* _Dataset records_:
::::

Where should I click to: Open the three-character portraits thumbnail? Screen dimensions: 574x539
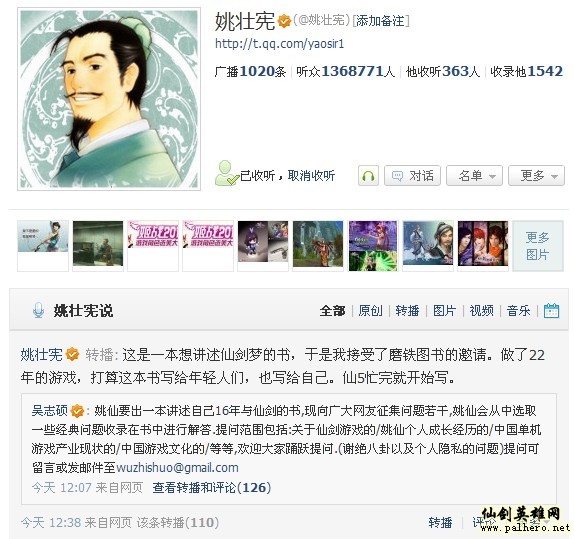(483, 244)
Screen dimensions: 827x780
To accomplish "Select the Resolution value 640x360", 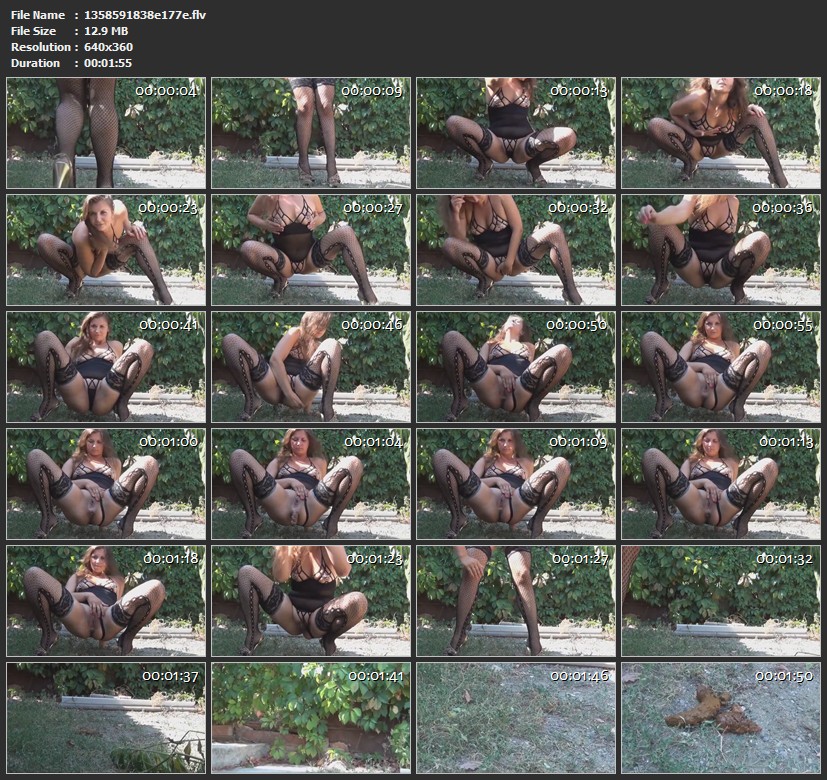I will (108, 47).
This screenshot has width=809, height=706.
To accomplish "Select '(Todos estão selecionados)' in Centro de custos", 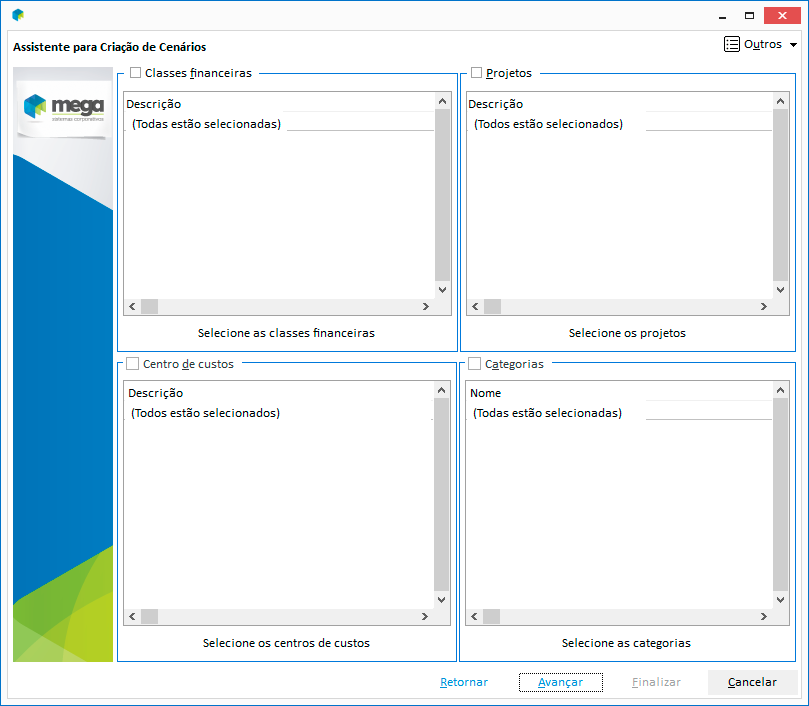I will pyautogui.click(x=205, y=413).
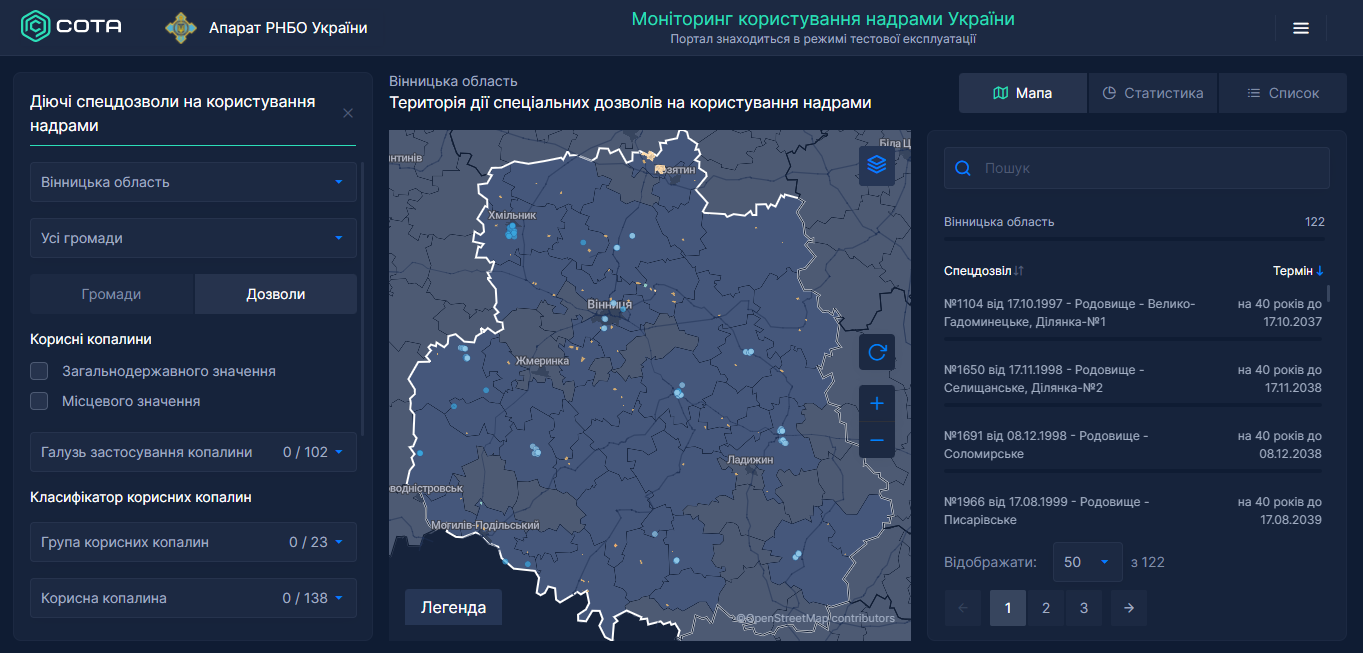Open the hamburger menu
Image resolution: width=1363 pixels, height=653 pixels.
[1301, 28]
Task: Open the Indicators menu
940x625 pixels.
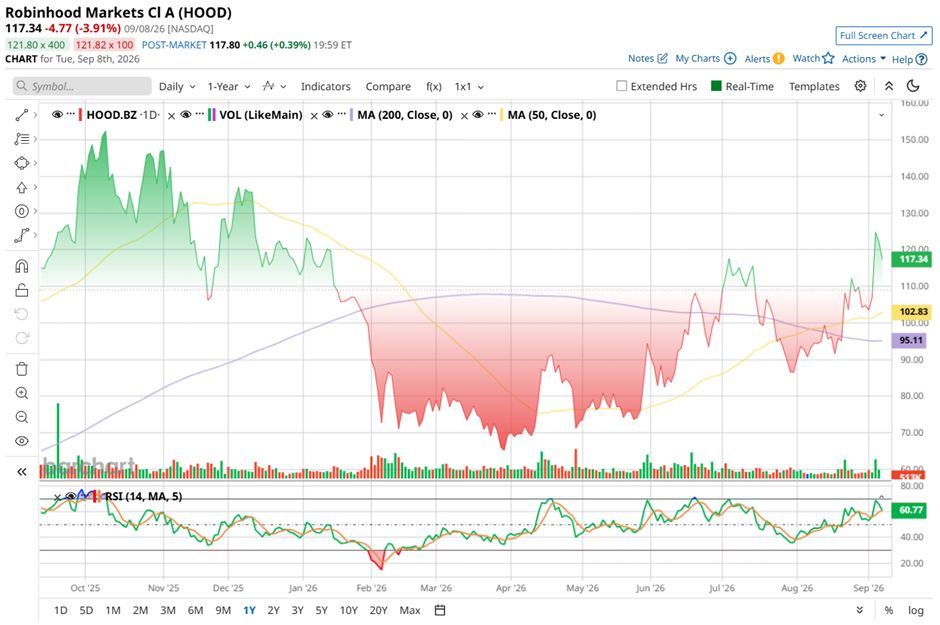Action: [326, 86]
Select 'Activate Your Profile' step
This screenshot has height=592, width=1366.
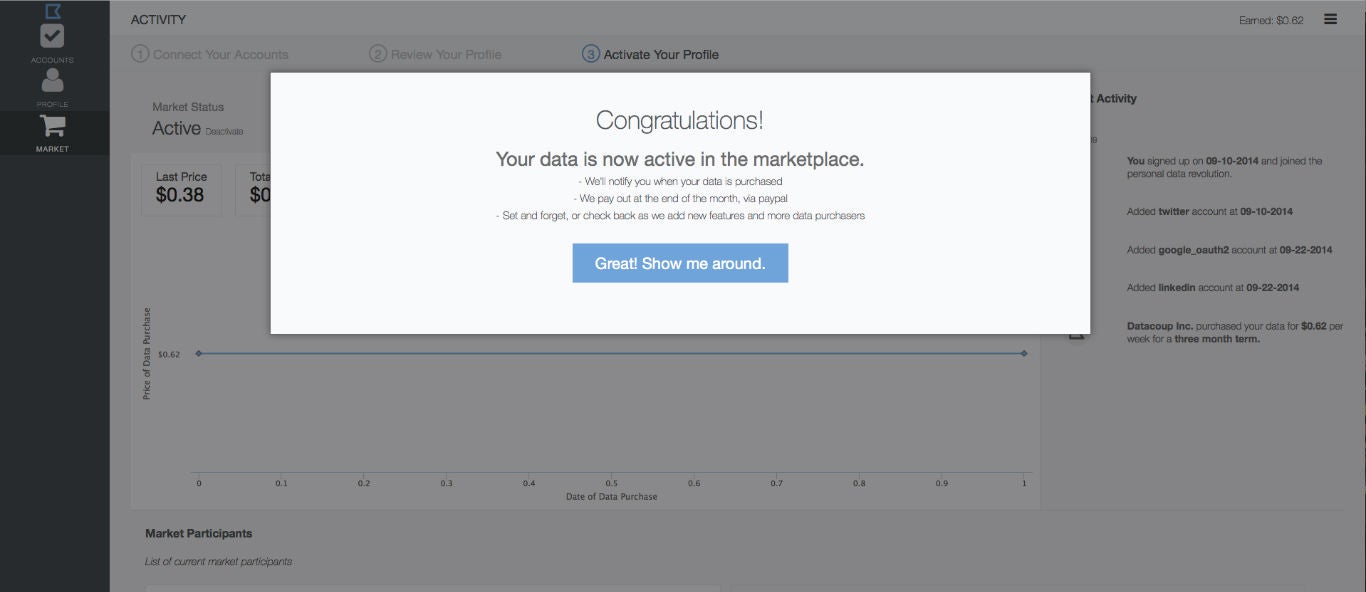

::::

* _Required action_: Every line holding the word "This" should be copied out of the material.

* _Exercise solution_:
This screenshot has width=809, height=706.
This screenshot has height=592, width=1366.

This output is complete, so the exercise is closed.